#### RECORDS FOR THIS TASK:
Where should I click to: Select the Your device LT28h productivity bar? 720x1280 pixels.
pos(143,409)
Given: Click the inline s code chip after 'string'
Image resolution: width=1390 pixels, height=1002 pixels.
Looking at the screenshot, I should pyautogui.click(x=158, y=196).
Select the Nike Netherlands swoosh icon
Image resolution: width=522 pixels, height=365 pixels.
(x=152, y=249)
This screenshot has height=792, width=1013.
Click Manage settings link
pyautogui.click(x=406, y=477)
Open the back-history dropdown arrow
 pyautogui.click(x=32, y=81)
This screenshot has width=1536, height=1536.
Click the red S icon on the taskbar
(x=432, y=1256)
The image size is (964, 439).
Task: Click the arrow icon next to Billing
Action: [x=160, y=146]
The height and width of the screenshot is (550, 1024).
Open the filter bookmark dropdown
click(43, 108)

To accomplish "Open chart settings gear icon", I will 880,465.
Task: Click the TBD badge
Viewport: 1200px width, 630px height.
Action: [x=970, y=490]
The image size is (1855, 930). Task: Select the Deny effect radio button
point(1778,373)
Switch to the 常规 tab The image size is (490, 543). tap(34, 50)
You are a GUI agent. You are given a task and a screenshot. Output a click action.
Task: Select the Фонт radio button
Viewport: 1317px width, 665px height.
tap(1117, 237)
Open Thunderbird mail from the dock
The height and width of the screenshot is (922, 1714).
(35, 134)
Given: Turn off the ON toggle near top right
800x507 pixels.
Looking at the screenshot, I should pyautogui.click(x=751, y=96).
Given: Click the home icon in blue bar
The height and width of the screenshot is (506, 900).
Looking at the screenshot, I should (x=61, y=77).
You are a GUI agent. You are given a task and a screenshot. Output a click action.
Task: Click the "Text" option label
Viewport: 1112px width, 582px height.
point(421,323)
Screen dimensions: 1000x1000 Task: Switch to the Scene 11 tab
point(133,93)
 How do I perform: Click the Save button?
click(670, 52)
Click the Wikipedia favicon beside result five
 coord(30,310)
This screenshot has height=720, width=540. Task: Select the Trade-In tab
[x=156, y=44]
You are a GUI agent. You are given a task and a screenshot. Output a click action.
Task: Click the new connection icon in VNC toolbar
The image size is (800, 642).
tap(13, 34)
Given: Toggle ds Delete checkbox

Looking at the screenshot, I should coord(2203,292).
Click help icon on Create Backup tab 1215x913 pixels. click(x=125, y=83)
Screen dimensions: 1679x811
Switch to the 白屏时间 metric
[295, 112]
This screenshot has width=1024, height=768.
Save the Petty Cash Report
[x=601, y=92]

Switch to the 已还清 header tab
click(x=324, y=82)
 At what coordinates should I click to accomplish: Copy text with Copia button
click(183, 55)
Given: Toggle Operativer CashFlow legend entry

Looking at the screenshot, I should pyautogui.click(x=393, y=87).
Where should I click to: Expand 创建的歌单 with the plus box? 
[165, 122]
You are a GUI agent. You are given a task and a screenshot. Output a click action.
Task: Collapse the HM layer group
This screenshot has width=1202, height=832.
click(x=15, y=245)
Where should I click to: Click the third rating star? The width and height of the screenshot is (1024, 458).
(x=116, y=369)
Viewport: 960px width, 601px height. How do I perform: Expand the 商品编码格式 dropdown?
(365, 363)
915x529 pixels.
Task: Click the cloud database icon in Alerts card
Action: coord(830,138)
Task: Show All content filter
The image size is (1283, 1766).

#### WHAT IS EXPECTED:
From the line holding "Given: Toggle ds Delete checkbox" down to the final line above, copy each line exactly, and leave out everything before it.

#### ANSWER TO THIS TASK:
Given: Toggle ds Delete checkbox

Looking at the screenshot, I should coord(2203,292).
Click help icon on Create Backup tab 1215x913 pixels. click(x=125, y=83)
Screen dimensions: 1679x811
Switch to the 白屏时间 metric
[295, 112]
This screenshot has width=1024, height=768.
Save the Petty Cash Report
[x=601, y=92]

Switch to the 已还清 header tab
click(x=324, y=82)
 At what coordinates should I click to accomplish: Copy text with Copia button
click(183, 55)
Given: Toggle Operativer CashFlow legend entry

Looking at the screenshot, I should pyautogui.click(x=393, y=87).
Where should I click to: Expand 创建的歌单 with the plus box? 
[165, 122]
You are a GUI agent. You are given a task and a screenshot. Output a click action.
Task: Collapse the HM layer group
This screenshot has width=1202, height=832.
click(x=15, y=245)
Where should I click to: Click the third rating star? The width and height of the screenshot is (1024, 458).
(x=116, y=369)
Viewport: 960px width, 601px height. How do I perform: Expand the 商品编码格式 dropdown?
(365, 363)
915x529 pixels.
Task: Click the cloud database icon in Alerts card
Action: coord(830,138)
Task: Show All content filter
The image size is (1283, 1766).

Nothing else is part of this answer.